目を開けると、つい最近も見たことがある景色。

学校に向かう電車の中。

ただ一つ、周りが止まってしまっていることを除けば。


「おいおいおい!!どうなってんだよ!?これは」

「え……?つづ、り?」


前言撤回。

周りが止まってしまっていることと。

すぐそばにいた綴が、僕やりょーこさんと同じく動けていることを除けば。



◇◆◇◆◇◆



「よし、まだ大丈夫みたいだ」


ドーム状に広がった青白い光。

その内側にある二つの光が、まだ離れていることを確認してから顔をあげる。

すると、その動きに合わせるように光はGHOSTに吸い込まれるようにして消えて行った。


「で、これは一体どうなってんだよ?」


それをすぐ隣で一緒に覗き込んでいた綴。

心なしか、目が輝いているようにも見える。

ああ、そういえば……。


「ちゃんと説明するよ。と言っても、僕も全部知ってるわけじゃないんだけど」

「ああ、頼む」

「まずは、このゴースト。これが理由なんだ」

「ゴーストって、このAI、かりんちゃんがか?」


きょとんとする綴とかりんさん。

うん、その気持ちは僕もすごくよくわかる。


「ゴーストは表向き、人の生活を手助けするために開発されたのは知ってるよね?」

「ああ。って表向き?」


表向き。

渡会さんはそう言っていたけれど、どっちが目的だったのかはもうわかりようがない、とはりょーこさん談。

まぁ、ともかく。


「すっげぇ!まるで漫画やアニメの世界じゃねーの!!」

「あーうん。

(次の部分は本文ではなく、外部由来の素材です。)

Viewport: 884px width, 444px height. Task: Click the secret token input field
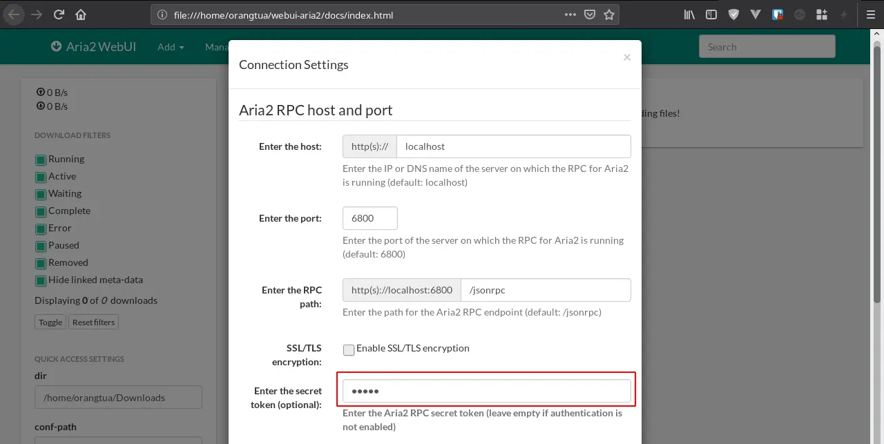[x=486, y=391]
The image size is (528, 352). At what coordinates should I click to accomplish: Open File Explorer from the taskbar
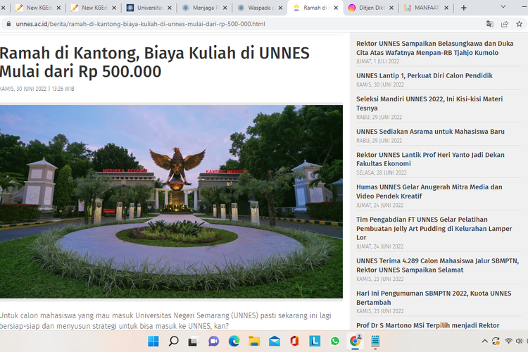coord(254,341)
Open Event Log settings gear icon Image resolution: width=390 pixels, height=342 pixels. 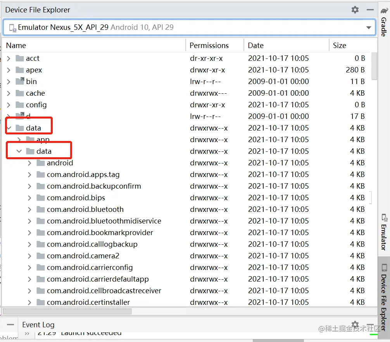point(354,325)
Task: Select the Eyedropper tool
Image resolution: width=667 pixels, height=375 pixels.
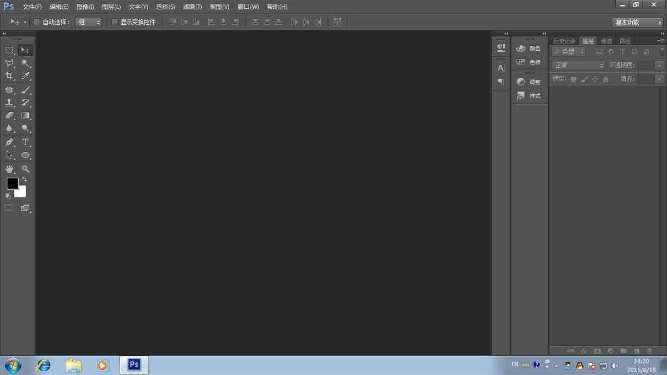Action: (25, 76)
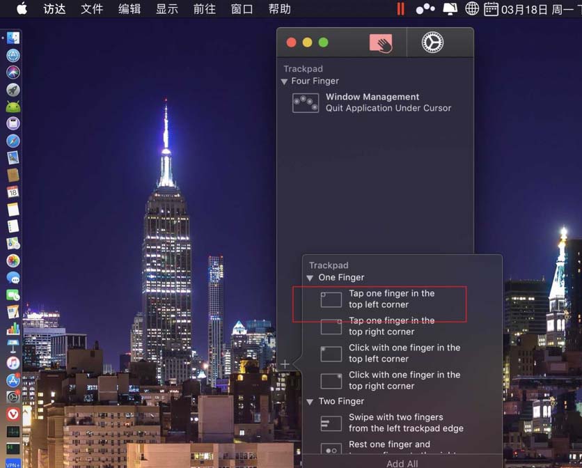Open the gear settings icon in the toolbar
Screen dimensions: 582x468
click(434, 42)
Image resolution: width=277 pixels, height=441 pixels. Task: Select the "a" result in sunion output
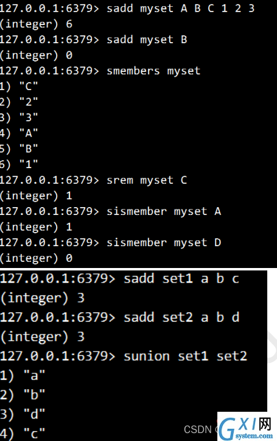point(23,375)
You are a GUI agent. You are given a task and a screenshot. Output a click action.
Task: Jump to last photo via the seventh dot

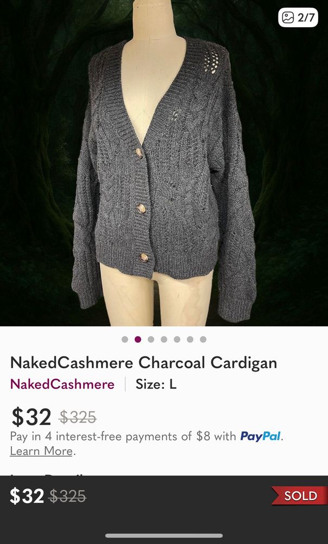click(x=203, y=339)
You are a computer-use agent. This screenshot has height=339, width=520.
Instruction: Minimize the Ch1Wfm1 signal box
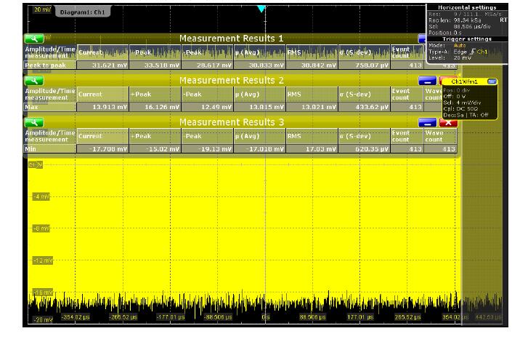[492, 81]
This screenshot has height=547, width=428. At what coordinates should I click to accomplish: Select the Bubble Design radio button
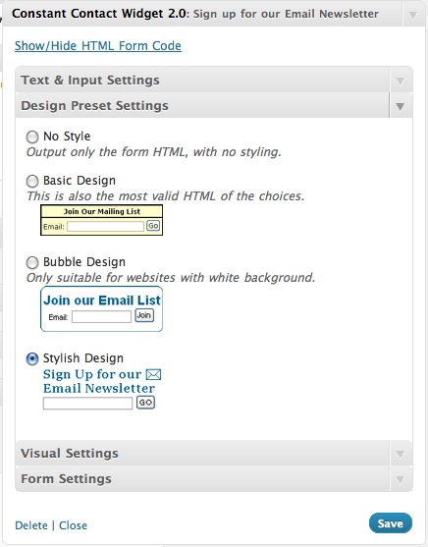[x=32, y=262]
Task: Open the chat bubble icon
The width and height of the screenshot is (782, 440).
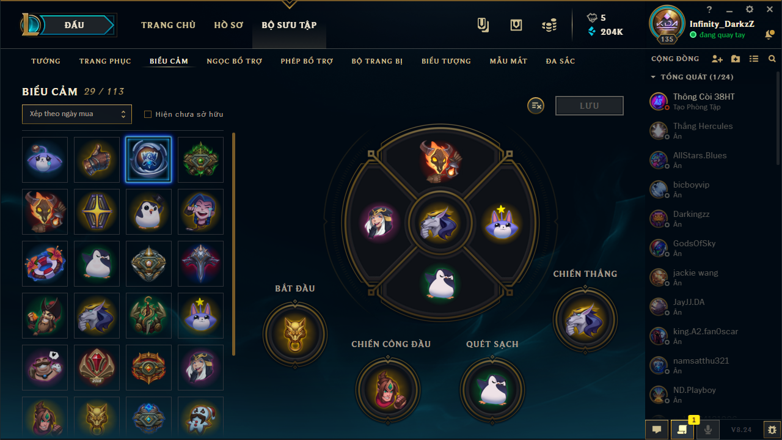Action: [657, 430]
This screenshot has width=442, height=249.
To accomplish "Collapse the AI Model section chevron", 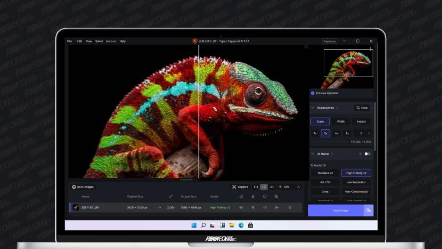I will point(313,153).
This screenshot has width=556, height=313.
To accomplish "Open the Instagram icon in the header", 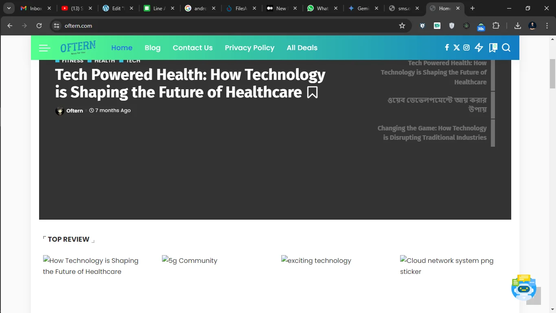I will pyautogui.click(x=466, y=47).
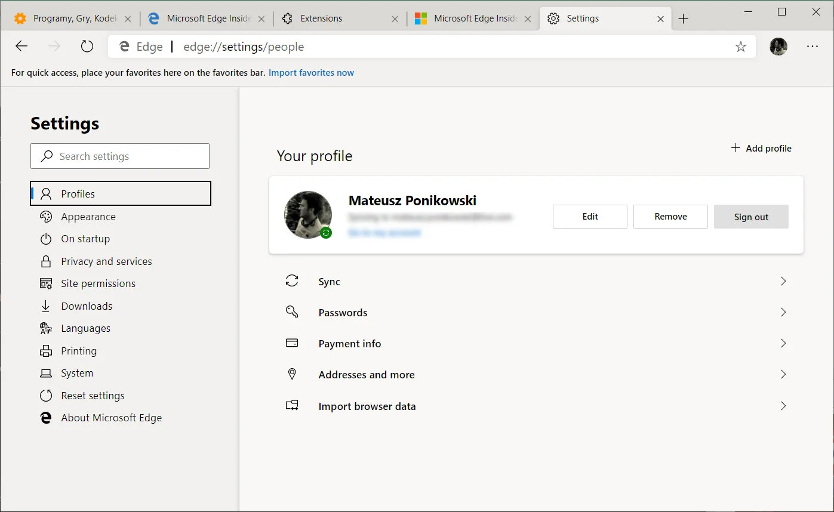This screenshot has width=834, height=512.
Task: Click the Sync icon in profile list
Action: (292, 281)
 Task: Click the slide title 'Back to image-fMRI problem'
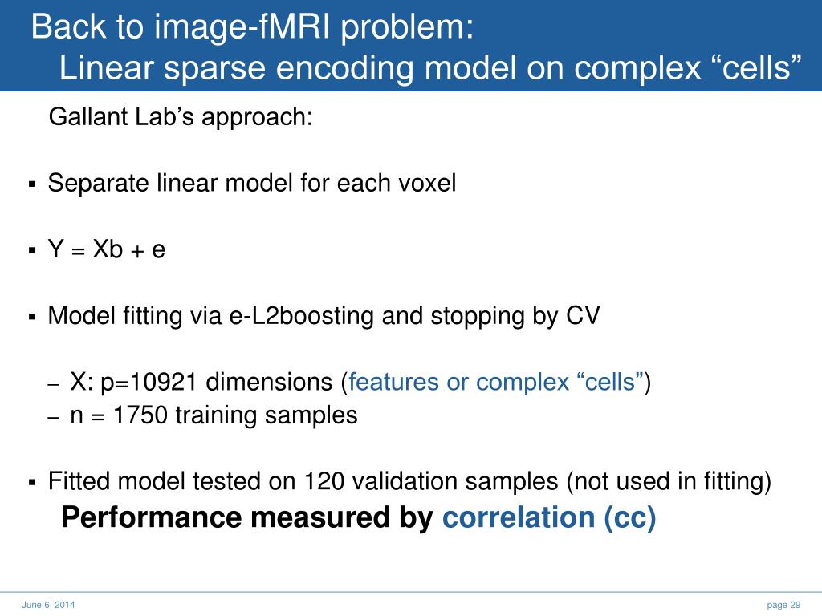(252, 26)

そう言うとは思ってた」


綴が初めに目を輝かせていた理由がこれだ。

確かに戦って最後に残った人の願いが叶う、なんてなんともありがちな設定だ。


「で!で!?ルールはどうなってんだ?」

「えっと、確か……」


ルールとしては簡単にしかわかっていない。

そもそもそれ用のチュートリアルすらなかったらしい。

ある日突然始まったと言うわけだ。

それでも、少しずつ分かり始めている事がある。

まず初めにフィールドの指定。

これは閃光弾(渡会さん命名)を投げる事で指定できる。

着弾した場所を起点として、二人のゲーム参加者を巻き込むようにドーム状に光が広がる。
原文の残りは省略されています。